Today’s exerpt: Foucault‘s 5 Ways that Systems of Punishment Function

“In Discipline and Punish, Foucault describes five distinct ways in which systems of punishment function:

  1. ‘The art of punishment…refers individual actions to a whole that is at once a field of comparison, a space of differentiation and the principle of a rule to be followed.’ Judgment itself is part of the operation of punishment. When we are valued for how closely we approximate and imposed standard, we are not valued for who we are. So, for example, the operation of an ideal feminine beauty sets up a field upon which all women can be rated and compared. A student told me she once polled her male friends on what a woman should weigh. They all answered ’110 pounds.’ She then asked them what a man should weigh. ‘That depends,’ they all said, ‘on his height, his body type, his musculature…’ Our value becomes dependent on how closely we conform to the rule; our unique beauty is rendered invisible, worthless. A woman’s own body becomes her enemy, her betrayer, by its insistence on shaping itself according to its own organic imperatives.
  2. Punishment ‘differentiates individuals from one another, in terms of the following overall rule: that the rule be made to function as a minimal threshold, as an average to be respected or as an optimum towards which one must move.’ When our organic individuality has been devalued, we are given back a false indignation. We can tell who we are not because we hear the song of our bodies or love the largeness or smoothness or hairiness of our flesh, but because we know our measurements and how they compare to the standardized charts.
  3. Punishment ‘measures in quantitative terms and hierarchizes in terms of value the abilities, the level, the “nature” of individuals.’ It is not jus that we pass or fail; we are given ‘grades,’ A’s or B’s, a 96 on the final or a 75. So we strive for graduations of improvement: we work to achieve a B+ even when we know we cannot aspire to an A. The hierarchy gives us many shades and subdivisions of value, finer grades of comparison, the illusion of more individuation that becomes a more refined means of control.
  4. Punishment ‘introduces, through this “value-giving” measure, the constraint of a conformity that must be achieved.’ We attempt to live in the illusory world where all women weigh 110, where all children learn at the same rate, and where differences are seen as deviations.
  5. Lastly, punishment ‘traces the limit that will define difference in relation to all other differences, the external frontier of the abnormal.’ Every hierarchy has a cutoff point, a mark beyond which one is no longer part of the whole, where you are no longer acceptable in the school system, on the job, where your failure to conform to the rule may relegate you to the worst place: the mental hospital, the back ward, skid row. That fear, of finally being forced out from the circle of value, makes us all work harder to keep a safe cushion between ourselves and the pit of worthlessness.
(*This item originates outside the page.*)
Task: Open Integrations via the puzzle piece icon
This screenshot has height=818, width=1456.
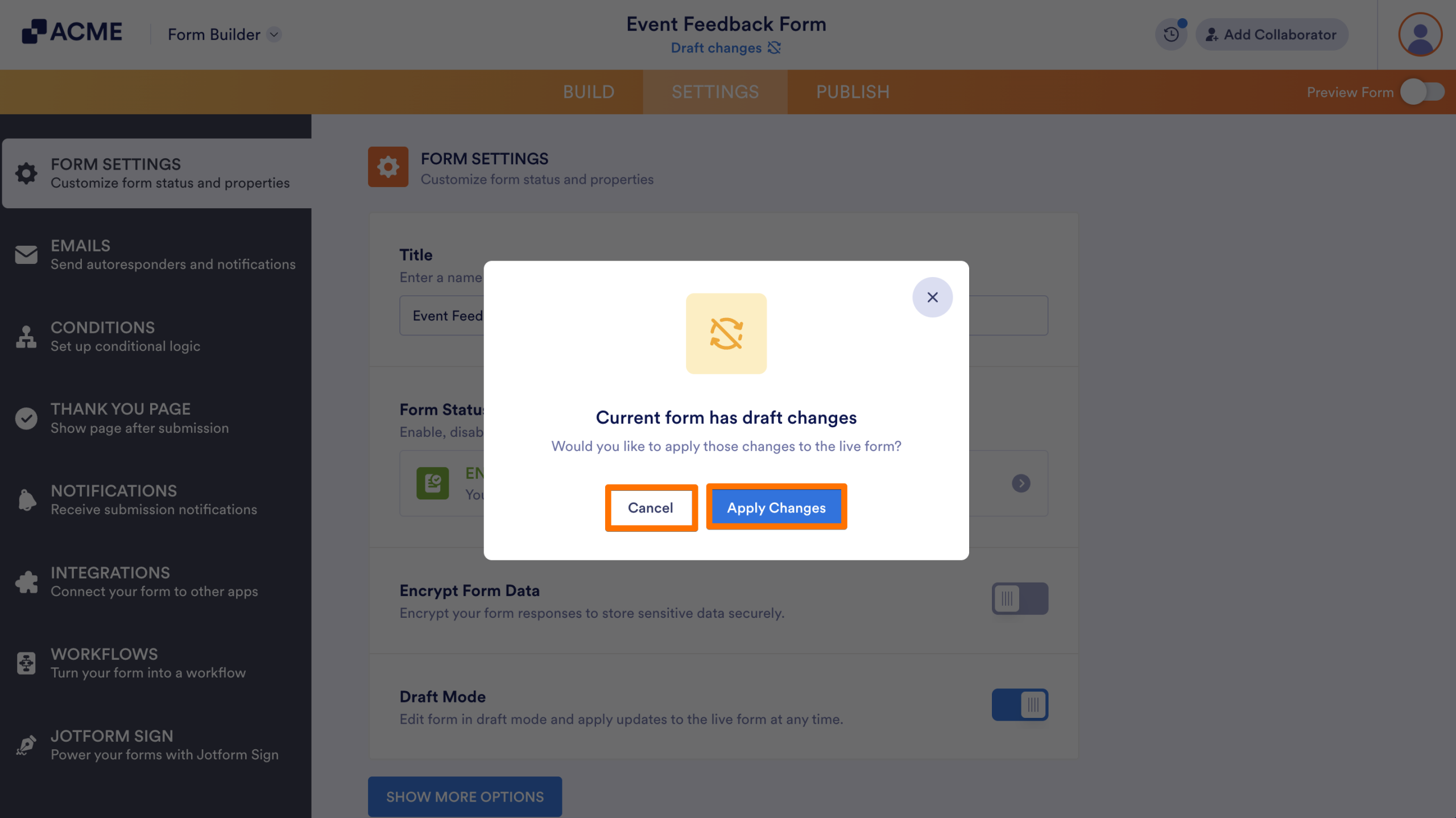Action: pyautogui.click(x=26, y=581)
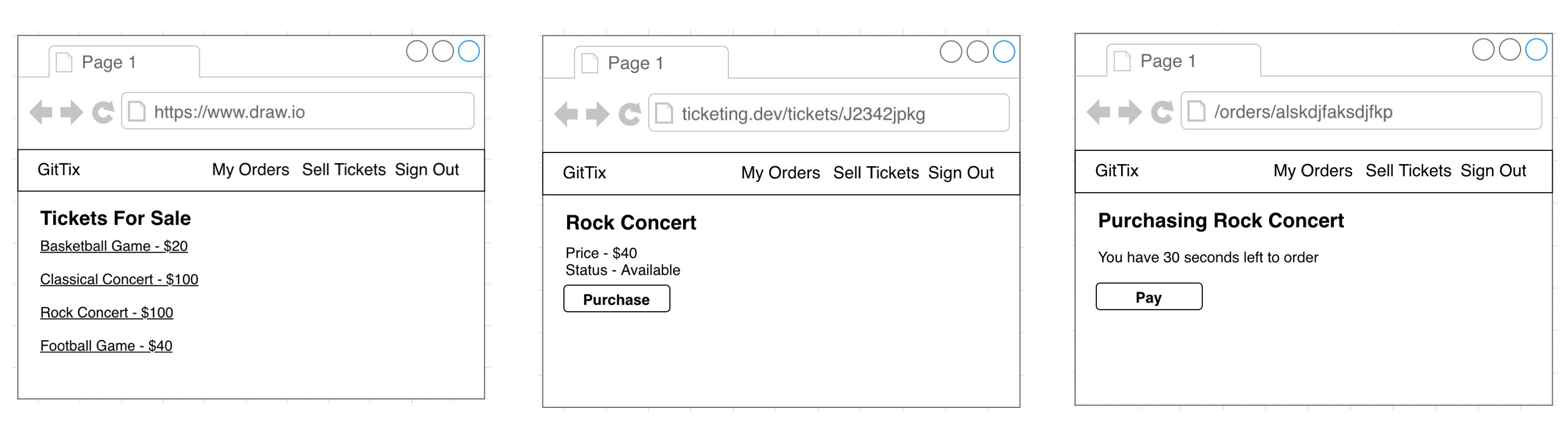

“Going to jail is a succinct way to learn about punishment. In jail, there are no clouds of daily details and none of the substances we use to soothe ourselves. The bare strategies of power-over are revealed, clean as gnawed bones. So are the patterns in which we respond to systems of punishment. For human beings are creatures of context. Although we imagine that our choices are free, our responses are greatly determined by the situations in which we find ourselves.”